SUPPLIED DATA:
------------
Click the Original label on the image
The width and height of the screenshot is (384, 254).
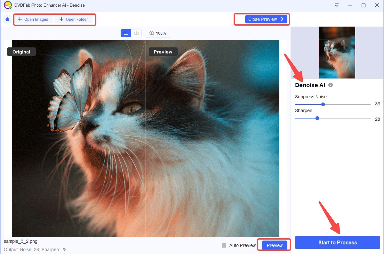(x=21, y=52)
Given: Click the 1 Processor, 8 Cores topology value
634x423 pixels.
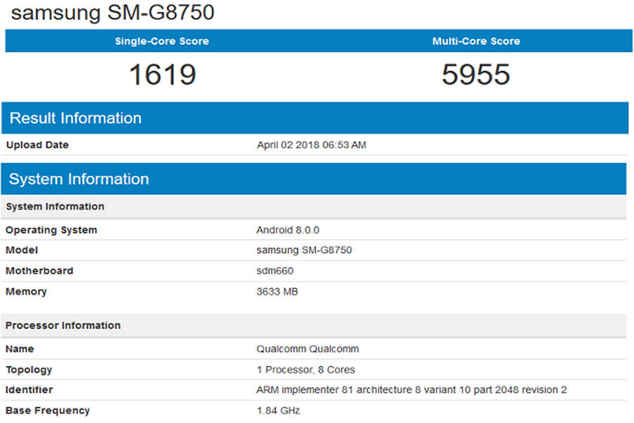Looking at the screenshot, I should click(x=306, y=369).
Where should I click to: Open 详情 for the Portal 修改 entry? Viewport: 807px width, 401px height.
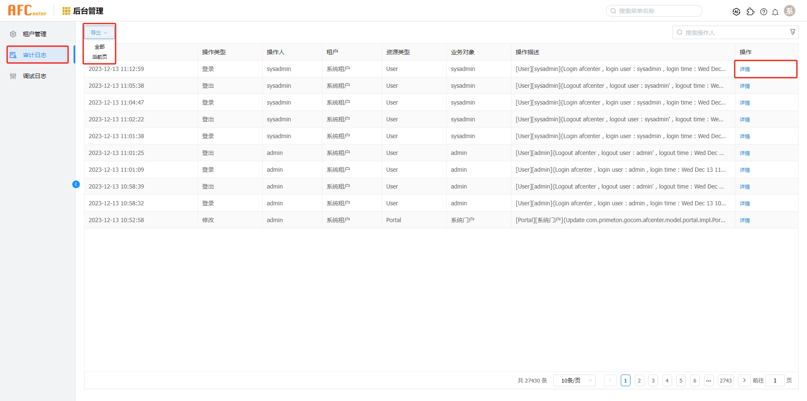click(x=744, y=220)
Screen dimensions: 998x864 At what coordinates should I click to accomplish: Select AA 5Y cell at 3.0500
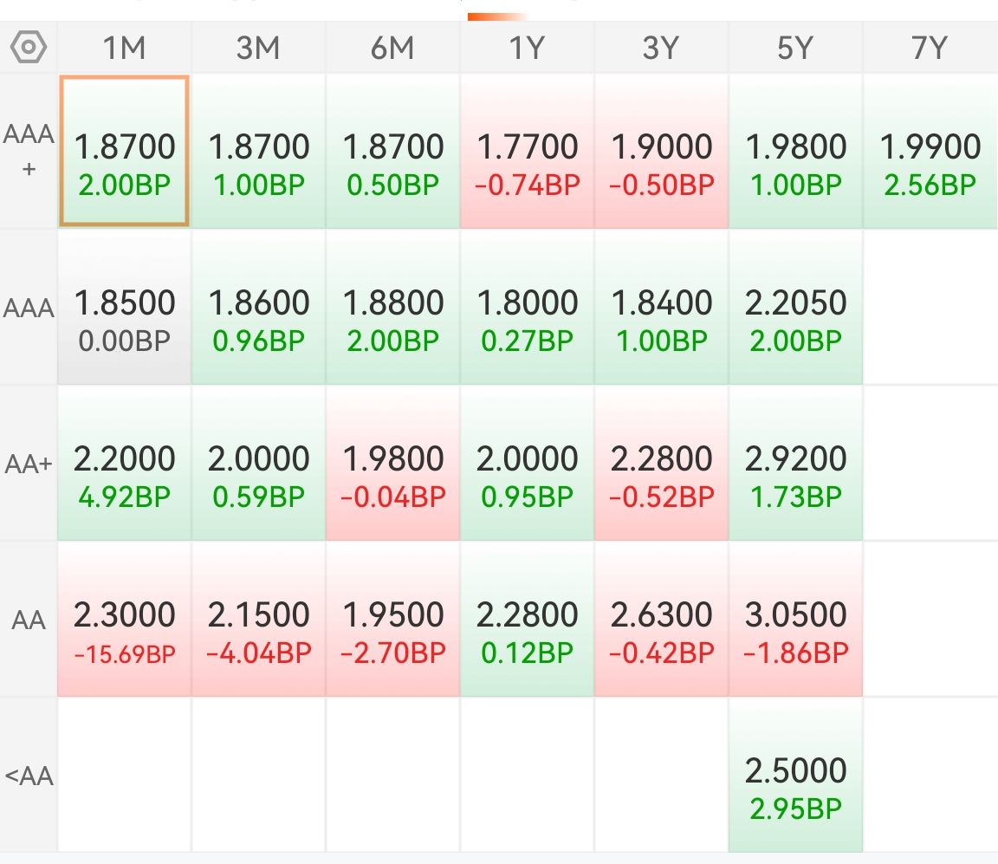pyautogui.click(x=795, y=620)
------------
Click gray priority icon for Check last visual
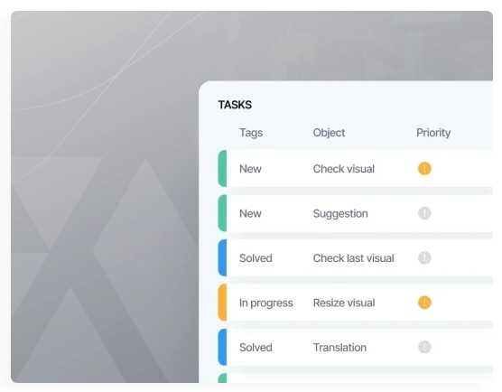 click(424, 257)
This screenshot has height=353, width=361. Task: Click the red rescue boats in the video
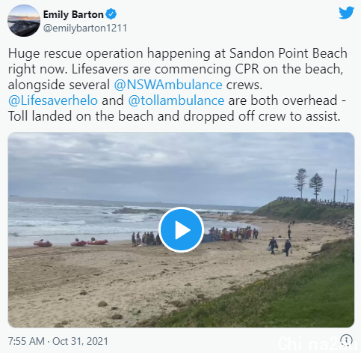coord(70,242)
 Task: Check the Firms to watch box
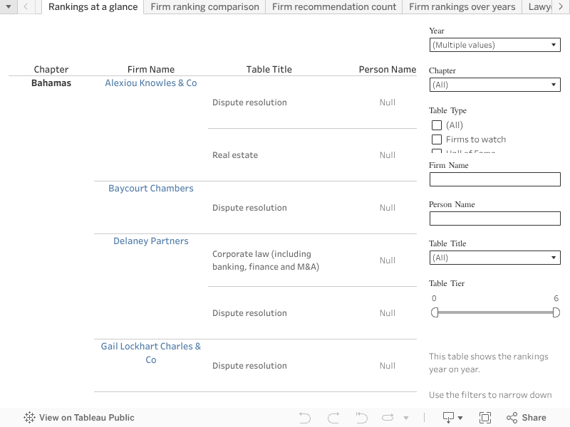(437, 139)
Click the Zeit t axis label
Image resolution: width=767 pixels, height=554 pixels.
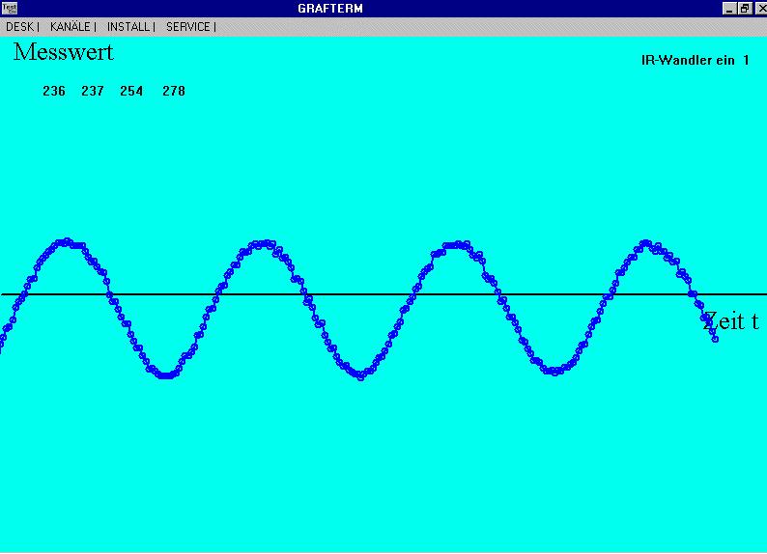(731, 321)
------------
TASK REQUIREMENTS: Write out each line above containing "label".

COMPLETED TASK:
Click the Original label on the image
Click the Zeit t axis label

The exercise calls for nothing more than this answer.